Sólo piensa en el otoño. Y repítelo.
lo que hasta ahora parecía que sólo era oscuridad.
martes, 4 de agosto de 2009
Consigo desenroscar mis sueños y mis recuerdos dejándolos llevar con el viento del sur. Mientras, el viento del oeste me hace cosquillas en las comisuras de los labios. Y de repente me miras. Y las palabras se escapan como cuando pisas el acelerador huyendo de la ciudad cargada de tumulto. Mis abrazos vuelven a ser de agua y de espiral. Infinitos. Es curioso cómo una pregunta puede conseguir que ciertos cimientos se tambaleen. "¿Por qué escribes?". Porque no soy rencorosa. Ni vengativa. Porque se me olvidan las heridas y al final siempre tienen garantizado el poder volver a hacerme daño. Porque sonrío y me río. Porque tengo motivos de sobra. Y porque quiero. Y porque de esta forma todo es más sencillo. Por esto, entre otras cosas, escribo. Y porque si no lo hiciera todo sería más difícil. Y la vida ya es una continua cuesta arriba en pleno mes de julio, a la hora de la comida.
Y con cada letra que forma mis palabras intento encontrar a ese ladrón que cada año sigue robándome mi mes de abril. Dale al play y déjate llevar (que ya sabes que suena demasiado bien).
lunes, 3 de agosto de 2009

El chico de la vespa lleva un casco rojo los lunes, martes y jueves. Otras veces lo veo caminando por la calle con una gorra blanca. Algunos días lleva un café humeante por las calles de Madrid. Pero de vez en cuando me lo tropiezo con una botella de agua en Málaga. Los fines de semana siempre está serio. Los miércoles siempre sonríe. Disfruta con pequeños placeres como sentarse a leer un libro en algún parque escondido. Juega a ser Amèlie cuando mete la mano en sacos de legumbres.
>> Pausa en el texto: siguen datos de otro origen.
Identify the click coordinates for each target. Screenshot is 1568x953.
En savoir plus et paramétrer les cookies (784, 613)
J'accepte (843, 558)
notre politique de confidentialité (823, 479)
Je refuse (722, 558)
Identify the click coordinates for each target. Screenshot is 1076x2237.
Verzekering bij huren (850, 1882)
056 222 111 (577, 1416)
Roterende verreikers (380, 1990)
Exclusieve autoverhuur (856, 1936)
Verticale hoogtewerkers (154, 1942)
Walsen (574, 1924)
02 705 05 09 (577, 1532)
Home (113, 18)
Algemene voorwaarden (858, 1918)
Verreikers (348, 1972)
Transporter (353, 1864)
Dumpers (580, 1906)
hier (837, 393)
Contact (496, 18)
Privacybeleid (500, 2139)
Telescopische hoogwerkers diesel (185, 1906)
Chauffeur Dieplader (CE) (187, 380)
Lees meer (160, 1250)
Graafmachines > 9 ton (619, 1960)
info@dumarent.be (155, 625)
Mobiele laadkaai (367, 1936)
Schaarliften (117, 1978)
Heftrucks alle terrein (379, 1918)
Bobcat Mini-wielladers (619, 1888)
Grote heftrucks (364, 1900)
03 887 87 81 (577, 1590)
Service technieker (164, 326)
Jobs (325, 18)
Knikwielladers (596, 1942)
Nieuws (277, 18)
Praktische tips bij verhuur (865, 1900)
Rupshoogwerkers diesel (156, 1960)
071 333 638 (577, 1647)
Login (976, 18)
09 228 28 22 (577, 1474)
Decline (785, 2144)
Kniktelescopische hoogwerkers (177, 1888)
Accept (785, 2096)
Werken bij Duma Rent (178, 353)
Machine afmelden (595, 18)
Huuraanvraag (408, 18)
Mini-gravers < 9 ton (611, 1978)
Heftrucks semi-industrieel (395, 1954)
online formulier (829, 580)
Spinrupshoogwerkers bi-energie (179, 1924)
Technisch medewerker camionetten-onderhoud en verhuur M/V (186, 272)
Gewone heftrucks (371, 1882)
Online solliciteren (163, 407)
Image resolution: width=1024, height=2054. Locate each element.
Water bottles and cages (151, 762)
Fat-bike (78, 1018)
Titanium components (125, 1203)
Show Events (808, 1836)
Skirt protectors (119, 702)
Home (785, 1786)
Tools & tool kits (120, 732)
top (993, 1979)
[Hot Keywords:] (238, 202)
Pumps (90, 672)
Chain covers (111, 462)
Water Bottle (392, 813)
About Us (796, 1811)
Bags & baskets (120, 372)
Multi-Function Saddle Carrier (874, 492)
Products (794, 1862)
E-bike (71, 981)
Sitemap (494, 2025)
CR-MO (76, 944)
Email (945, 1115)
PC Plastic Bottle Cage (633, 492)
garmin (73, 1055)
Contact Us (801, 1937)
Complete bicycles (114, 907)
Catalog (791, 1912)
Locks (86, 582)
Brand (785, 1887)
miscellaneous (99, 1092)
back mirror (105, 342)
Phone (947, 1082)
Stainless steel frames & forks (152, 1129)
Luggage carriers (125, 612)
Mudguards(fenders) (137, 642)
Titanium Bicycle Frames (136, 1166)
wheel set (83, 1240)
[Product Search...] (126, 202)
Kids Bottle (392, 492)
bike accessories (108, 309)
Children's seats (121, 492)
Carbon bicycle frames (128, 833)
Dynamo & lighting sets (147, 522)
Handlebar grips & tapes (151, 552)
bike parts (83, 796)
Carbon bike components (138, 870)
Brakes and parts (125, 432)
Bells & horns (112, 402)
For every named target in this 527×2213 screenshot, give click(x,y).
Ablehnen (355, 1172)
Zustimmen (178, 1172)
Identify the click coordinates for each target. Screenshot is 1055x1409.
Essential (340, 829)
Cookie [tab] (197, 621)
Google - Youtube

Y me hace reír cuando explota las pompitas del papel de embalar. Le gustan los números impares aunque dice que el 41 siempre se equivoca. No cree en la suerte. Pero le gusta que le regalen tréboles de cuatro hojas. A veces sí y a veces no. Dice que mis lunares son como cascabeles ya que sin saber cómo sabe que voy a aparecer por la esquina por el sonido que desprendo.
Él es millones de cosas. Él es Noviembre. Y Enero. Él es otoño e invierno. Él lanza tequieros que consiguen detener el aire. Pero siempre es poeta.
domingo, 2 de agosto de 2009

Porque siempre termino enseñando mis cartas antes de tiempo. Y de este modo siempre consigues ganarme a este juego. Mientras te observo lleno la habitación de mis besos rotos y dejo que las manecillas del reloj me alcancen. Porque sólo a los cobardes les persigue el tiempo. Sigo preguntándome dónde dejé el amor y, al mirar al suelo, lo descubro en las suelas de mis zapatos. Pero me siento incapaz de agacharme para recogerlo.
Se me congela la sonrisa y me sorprendo tiritando. De repente mi bañera se ha llenado de escarcha (que se me antojan como icebergs) que se escurre por tu desagüe.
El semáforo está en rojo. Y me imagino que apareces por la esquina para cruzar la calle que nos separa.